法人のお客様を困らせない インボイス登録していないフリーランスが出す請求書

ふだんは消費者向けの仕事をしているフリーランスの方が、たまたま法人向けのお仕事をした場合、請求書を発行することになります。

法人向けの請求書を作りなれていないと、お客様から問い合わせが来てしまったり、入金が遅れたりする場合があります。

特に、インボイス登録していない場合の注意点を確認していきましょう。

区分記載請求書の記載例(国税庁HPより)

インボイス登録していないことが問題になるか?

大きな法人(会社)と取引する場合、インボイス登録しているか聞かれることがあります。

登録していなければ、していない旨、答えればよいです。
(法人であっても、小さな会社の場合、インボイス登録しているかどうかは気にされません)

インボイス制度が始まったので、大きな法人は、免税事業者(登録なし)からの購入は避けたい気持ちになっています。負担が増えるからです。

ただ、2026年9月30日までは、激変緩和措置で、大きな法人の負担は小さくなっています。
なので、登録していないからといって、いきなり取引を断られることはまだ珍しいです。

ただ、その請求書の書式・内容によっては、お客様が困ってしまうことがあります。
経理で止まってしまい、その後の手続きが遅れる可能性もあります。

お客様が困らない請求書には、何を書くか?

請求書は、書式は決まっていないようで、じつは書かなければいけないことがあります。
インボイス登録していないフリーランスが作成する請求書は、「区分記載請求書」として、記載項目が法律で決まっているのです。

  • 請求書を作成した人の名前(または屋号)
  • サービスを提供した、または成果物を納品した年月日(請求書の発行日とは別です!)
  • サービスの内容、または納品物の内容(食品、月ぎめ新聞代の場合は「軽減税率対象」と入力)
  • 税率(10%、8%)別の税込金額
  • 請求書の宛名(お客様の法人名)

当たり前のようですが、意外に抜けているのが、消費税関連の項目です。

「自分は消費税の課税事業者じゃないから、何も書いてはいけないのかな」と思って、税率別の金額が漏れている場合があります。

または、士業などで、本来お客様負担の行政手数料や印紙税、登録免許税などを預かる場合は、その金額に消費税はかからないので、「10%の税込金額」とは分けなければいけません。
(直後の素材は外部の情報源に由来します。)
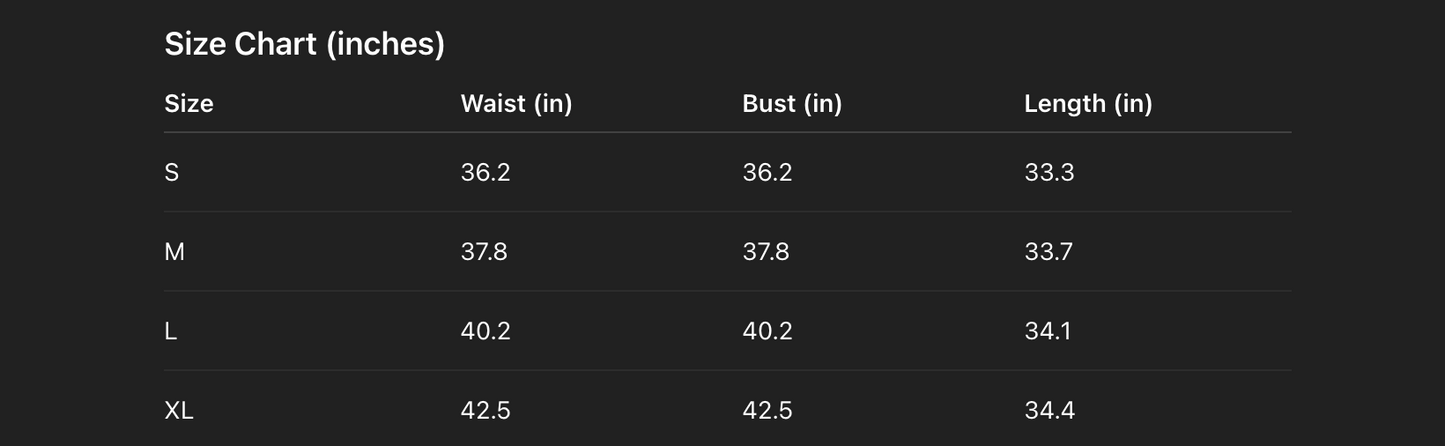Image resolution: width=1445 pixels, height=446 pixels.
Task: Click the waist value for size M
Action: [484, 252]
  1. サービス、納品物の代金、実費請求の交通費・郵送費 → 10%対象の税込合計額
  2. 預かった行政手数料、印紙税など → 非課税の合計額
  3. 1.と2. の合計額(請求合計)

お客様の経理部の担当者は、あなたの請求書を入力するにあたり、課税取引(10%、軽減8%)、非課税取引を区別したいのです。
また、区分記載請求書の要件を満たしたものを保存する必要があるので、あなたにそれを求めているのです。

免税事業者でも消費税のことを書いてよい

法律上は、このとおり書けば(区分記載請求書等の記載要件を満たせば)OKなのですが、当初出した請求書について問い合わせがあったときに「消費税額も載せて」と言われることもあります。

その場合は、税込金額÷1.1×0.1(税率10%の場合)=消費税額(端数切捨て)で消費税額を出し、「内、消費税等 ×××円」と記載しましょう。
税抜金額も必要なら、税込金額-消費税等の計算で算出して記載します。

なお、源泉徴収されるフリーランスの方は、10%(8%)対象の税抜金額×10.21%=源泉徴収税額 としたほうが、そのときの手取りがちょっとだけ増えます。
税込金額×10.21%で源泉徴収税額を計算しても、確定申告で精算されるので、最終時には損はしませんが。

免税事業者でも、消費税額分を請求してはいけない、消費税額を書いてはいけないということはありません。
むしろ、税率別の請求額、消費税の非課税の請求額を分けて表示しないと、お客様が困るのです。

「偽インボイスを出すと罰せられる?」という話を聞いたことがあるかもしれません。

違法な、偽インボイスに該当するのは、インボイス登録していないのに、「T」で始まる登録番号を記載したり、他人の登録番号を自分のものと偽って記載したりした場合です。

もし、請求書の訂正版(消費税関連の修正)の発行を求められたら、この記事を参考にご対応いただければ。
メール相談のご依頼も受け付けています)

近況報告

モノンクル7年ぶりのアルバムが出ました。すごくよい。広めたいなー。
新規面談の日程調整、法人の月次の準備、校正の仕事など。